TASK REQUIREMENTS ->
Check each line of the entries below for the word "computer", and copy out the ones that have it.

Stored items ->
______________________________
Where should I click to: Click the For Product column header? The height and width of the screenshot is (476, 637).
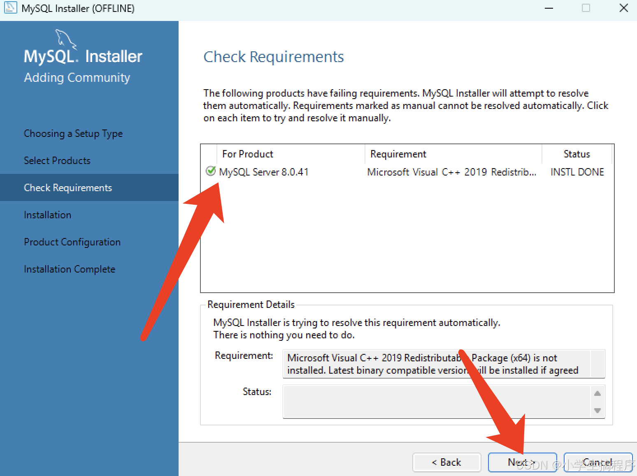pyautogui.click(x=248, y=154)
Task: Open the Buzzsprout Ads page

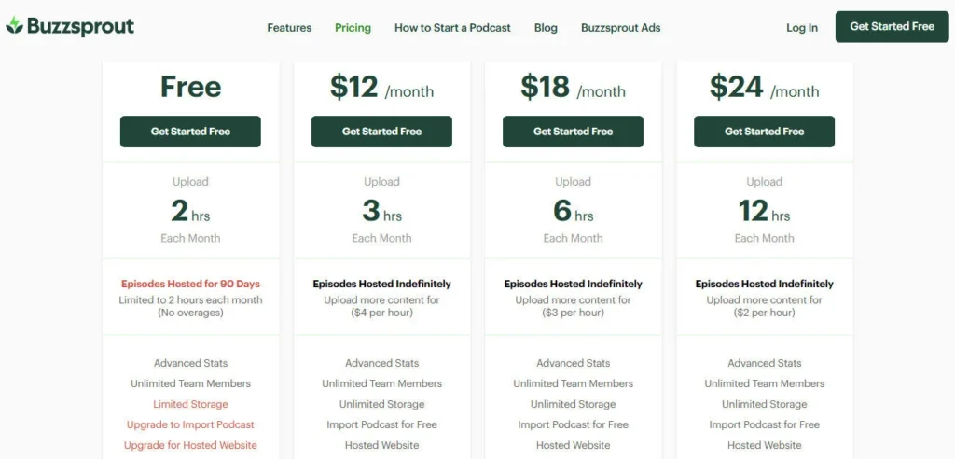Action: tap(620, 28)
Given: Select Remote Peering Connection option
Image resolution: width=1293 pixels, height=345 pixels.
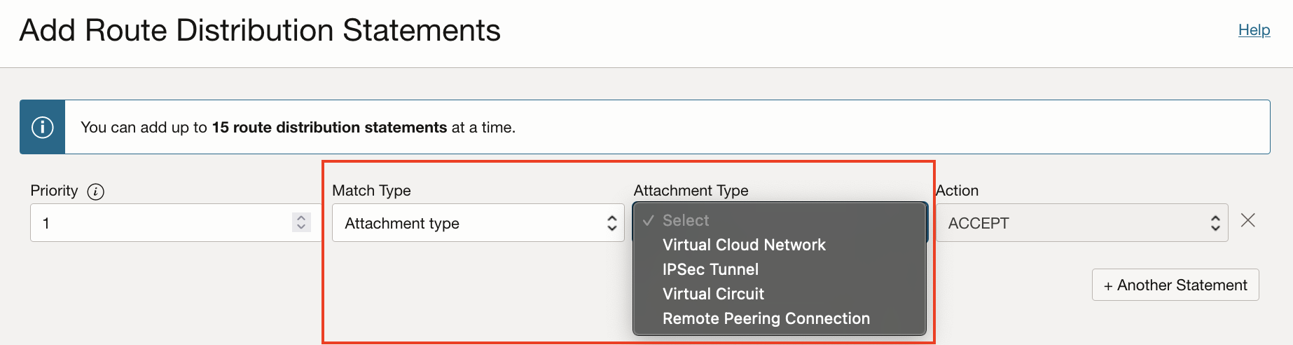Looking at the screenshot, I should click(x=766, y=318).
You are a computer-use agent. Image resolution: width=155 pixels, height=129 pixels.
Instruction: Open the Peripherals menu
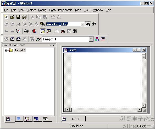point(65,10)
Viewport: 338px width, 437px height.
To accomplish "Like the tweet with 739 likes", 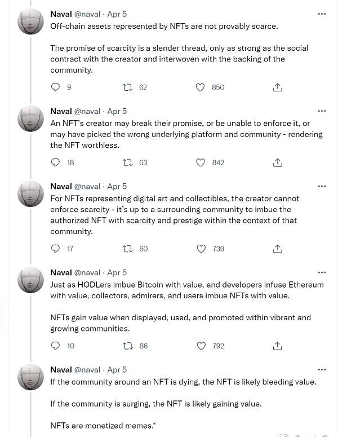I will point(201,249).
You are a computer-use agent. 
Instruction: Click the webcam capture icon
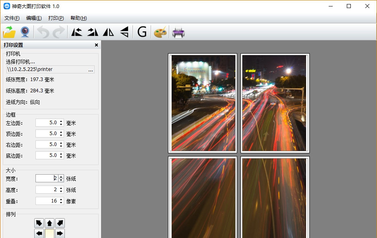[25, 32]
______________________________
RESPONSE TO THE TASK ->
You are a computer-use agent. Image resolution: width=155 pixels, height=129 pixels.
You are a computer-use agent. 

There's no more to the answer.